Source data
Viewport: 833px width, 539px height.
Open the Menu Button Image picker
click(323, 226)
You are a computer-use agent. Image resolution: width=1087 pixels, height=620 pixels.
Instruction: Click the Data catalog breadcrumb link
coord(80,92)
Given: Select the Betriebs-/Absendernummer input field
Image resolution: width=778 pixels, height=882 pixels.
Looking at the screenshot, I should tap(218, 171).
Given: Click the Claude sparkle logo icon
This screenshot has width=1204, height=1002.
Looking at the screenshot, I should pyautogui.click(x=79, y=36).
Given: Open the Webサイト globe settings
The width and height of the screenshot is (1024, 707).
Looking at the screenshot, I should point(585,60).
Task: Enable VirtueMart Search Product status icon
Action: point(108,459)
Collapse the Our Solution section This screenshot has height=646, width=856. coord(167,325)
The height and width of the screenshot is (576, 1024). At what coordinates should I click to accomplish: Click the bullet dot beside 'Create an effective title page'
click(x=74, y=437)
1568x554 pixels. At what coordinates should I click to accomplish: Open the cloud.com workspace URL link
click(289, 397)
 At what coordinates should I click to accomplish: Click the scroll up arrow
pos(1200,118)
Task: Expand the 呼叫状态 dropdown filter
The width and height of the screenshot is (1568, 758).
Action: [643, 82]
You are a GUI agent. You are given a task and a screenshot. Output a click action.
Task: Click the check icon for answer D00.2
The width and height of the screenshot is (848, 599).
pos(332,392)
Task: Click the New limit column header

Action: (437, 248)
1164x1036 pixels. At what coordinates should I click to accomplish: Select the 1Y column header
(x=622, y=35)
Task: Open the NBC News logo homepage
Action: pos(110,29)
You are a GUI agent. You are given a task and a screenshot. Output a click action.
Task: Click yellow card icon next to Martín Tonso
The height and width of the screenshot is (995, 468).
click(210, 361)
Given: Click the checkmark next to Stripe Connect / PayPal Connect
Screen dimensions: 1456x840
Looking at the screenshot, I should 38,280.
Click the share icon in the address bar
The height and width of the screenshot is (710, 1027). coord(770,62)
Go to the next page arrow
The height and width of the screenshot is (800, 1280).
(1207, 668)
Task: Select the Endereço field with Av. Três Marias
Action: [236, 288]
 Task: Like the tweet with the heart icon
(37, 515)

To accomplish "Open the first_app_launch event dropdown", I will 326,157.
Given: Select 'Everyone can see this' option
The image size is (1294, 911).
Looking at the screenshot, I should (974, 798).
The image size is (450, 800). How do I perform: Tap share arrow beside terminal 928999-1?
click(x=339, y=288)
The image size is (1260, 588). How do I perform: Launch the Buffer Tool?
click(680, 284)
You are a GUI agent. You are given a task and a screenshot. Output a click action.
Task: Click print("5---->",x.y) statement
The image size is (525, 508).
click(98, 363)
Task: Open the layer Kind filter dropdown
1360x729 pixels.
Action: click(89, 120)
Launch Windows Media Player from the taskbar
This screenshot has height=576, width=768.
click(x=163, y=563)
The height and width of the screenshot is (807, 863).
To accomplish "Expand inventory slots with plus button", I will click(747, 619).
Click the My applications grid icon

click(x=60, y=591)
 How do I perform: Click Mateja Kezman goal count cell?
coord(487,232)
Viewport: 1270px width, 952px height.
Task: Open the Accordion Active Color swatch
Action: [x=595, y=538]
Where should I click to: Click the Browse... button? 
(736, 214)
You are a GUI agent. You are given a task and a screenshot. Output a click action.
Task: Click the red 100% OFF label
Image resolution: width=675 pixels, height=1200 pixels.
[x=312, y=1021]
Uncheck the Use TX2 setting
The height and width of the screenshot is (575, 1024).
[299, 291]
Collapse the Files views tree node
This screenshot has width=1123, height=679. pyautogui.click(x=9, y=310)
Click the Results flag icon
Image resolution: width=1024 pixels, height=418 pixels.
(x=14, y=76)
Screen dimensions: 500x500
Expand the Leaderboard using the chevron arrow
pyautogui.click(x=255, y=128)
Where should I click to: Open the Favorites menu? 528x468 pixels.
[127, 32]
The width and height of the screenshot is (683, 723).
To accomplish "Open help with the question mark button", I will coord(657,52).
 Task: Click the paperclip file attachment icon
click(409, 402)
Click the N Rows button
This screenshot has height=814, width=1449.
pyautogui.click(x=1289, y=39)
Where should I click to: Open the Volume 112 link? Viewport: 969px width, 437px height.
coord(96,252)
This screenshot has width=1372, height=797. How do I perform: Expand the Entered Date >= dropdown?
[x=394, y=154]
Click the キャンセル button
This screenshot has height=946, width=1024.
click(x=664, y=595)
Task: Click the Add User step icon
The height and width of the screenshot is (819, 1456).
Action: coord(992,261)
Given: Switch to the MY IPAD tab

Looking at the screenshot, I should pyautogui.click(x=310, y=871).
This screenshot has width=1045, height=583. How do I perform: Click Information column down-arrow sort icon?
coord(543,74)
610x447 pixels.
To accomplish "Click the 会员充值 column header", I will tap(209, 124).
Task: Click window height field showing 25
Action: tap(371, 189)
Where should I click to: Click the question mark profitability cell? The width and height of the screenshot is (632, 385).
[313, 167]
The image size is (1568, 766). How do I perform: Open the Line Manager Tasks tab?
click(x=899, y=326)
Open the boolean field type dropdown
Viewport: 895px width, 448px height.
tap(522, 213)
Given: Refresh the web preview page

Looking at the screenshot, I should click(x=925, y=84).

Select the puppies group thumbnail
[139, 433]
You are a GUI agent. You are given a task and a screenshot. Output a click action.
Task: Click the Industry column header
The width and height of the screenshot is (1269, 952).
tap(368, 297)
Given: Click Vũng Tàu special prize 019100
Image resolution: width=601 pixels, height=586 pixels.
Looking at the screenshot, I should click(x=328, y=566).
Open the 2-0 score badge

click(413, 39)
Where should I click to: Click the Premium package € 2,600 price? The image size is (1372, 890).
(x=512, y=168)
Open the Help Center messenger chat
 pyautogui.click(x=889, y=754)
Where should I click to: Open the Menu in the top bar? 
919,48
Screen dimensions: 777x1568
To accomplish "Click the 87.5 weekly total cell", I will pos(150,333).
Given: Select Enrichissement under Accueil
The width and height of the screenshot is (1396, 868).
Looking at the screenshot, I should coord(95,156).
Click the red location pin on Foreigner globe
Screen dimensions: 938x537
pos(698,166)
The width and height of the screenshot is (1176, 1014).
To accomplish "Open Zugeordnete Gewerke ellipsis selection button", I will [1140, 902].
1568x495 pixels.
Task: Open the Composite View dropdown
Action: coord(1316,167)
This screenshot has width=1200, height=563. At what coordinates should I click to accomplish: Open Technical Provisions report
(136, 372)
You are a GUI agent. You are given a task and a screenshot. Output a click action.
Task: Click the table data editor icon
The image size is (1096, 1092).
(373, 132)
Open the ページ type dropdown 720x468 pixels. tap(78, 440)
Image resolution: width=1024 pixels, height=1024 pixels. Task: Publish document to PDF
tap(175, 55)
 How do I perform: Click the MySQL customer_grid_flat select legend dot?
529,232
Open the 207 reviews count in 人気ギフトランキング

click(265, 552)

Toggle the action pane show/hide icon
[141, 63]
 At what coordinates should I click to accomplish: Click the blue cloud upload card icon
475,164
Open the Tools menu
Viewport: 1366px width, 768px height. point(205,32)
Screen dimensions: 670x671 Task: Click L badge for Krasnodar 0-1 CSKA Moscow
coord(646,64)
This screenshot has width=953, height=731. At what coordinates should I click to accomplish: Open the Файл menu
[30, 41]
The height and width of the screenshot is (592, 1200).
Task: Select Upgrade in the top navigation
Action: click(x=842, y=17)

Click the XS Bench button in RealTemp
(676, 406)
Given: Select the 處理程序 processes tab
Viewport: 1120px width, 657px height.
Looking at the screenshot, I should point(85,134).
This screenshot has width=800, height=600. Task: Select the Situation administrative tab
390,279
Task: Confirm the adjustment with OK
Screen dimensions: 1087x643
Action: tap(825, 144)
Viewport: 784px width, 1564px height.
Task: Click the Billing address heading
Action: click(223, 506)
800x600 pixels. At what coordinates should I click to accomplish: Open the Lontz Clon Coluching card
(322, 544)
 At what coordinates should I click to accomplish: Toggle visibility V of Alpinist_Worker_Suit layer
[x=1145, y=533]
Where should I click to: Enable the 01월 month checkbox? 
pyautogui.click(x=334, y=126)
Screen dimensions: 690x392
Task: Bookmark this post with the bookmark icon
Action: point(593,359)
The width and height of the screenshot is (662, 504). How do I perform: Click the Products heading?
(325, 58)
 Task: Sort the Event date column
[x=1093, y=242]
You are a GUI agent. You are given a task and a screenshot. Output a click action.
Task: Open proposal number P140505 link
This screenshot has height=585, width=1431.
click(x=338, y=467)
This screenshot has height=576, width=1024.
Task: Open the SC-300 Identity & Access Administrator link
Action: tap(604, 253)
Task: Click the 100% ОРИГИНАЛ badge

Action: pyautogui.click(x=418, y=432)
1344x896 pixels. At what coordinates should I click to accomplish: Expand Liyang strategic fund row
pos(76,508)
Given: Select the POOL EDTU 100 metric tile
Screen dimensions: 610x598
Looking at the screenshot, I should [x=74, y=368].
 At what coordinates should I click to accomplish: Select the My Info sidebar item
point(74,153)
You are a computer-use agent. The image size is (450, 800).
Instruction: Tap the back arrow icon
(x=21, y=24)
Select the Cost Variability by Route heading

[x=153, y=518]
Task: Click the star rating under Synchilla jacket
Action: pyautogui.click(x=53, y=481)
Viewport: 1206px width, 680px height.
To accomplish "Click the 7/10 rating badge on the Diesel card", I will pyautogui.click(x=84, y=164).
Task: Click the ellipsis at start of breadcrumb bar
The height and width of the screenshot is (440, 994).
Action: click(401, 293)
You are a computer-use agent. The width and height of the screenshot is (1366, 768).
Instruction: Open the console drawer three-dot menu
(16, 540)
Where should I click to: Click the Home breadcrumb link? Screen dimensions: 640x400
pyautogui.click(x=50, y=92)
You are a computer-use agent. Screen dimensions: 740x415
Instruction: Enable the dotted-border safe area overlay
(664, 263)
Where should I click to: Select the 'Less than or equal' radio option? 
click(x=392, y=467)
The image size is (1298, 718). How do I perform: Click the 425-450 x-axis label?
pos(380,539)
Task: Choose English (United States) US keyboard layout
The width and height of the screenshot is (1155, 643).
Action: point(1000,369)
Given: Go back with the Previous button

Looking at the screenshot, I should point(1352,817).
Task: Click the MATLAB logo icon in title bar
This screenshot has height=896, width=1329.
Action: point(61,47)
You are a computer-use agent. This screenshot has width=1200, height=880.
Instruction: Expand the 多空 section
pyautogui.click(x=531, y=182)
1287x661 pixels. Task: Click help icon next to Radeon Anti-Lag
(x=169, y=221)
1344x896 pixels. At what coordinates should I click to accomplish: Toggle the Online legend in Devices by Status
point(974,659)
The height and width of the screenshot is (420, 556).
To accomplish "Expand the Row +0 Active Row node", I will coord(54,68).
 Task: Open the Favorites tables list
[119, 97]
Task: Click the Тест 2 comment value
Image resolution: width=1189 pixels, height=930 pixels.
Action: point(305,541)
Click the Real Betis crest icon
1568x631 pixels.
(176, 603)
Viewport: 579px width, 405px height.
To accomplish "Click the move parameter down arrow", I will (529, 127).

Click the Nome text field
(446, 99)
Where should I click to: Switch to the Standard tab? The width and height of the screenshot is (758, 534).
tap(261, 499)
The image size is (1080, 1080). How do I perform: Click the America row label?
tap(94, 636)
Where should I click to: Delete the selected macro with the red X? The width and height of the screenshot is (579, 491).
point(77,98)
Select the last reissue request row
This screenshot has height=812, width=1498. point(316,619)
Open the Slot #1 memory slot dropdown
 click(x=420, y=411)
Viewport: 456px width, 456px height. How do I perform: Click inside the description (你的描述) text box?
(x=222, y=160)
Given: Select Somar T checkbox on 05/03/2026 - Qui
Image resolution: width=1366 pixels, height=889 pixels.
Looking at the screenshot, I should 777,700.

Work to complete:
Only the lines above from the line containing "Screen dimensions: 938x537" through the line containing "Open the ページ" should be retyped, exactly and with both ends included.

Answer box:
Screen dimensions: 938x537
pos(698,166)
The width and height of the screenshot is (1176, 1014).
To accomplish "Open Zugeordnete Gewerke ellipsis selection button", I will [1140, 902].
1568x495 pixels.
Task: Open the Composite View dropdown
Action: coord(1316,167)
This screenshot has width=1200, height=563. At what coordinates should I click to accomplish: Open Technical Provisions report
(136, 372)
You are a GUI agent. You are given a task and a screenshot. Output a click action.
Task: Click the table data editor icon
The image size is (1096, 1092).
(373, 132)
Open the ページ type dropdown 720x468 pixels. tap(78, 440)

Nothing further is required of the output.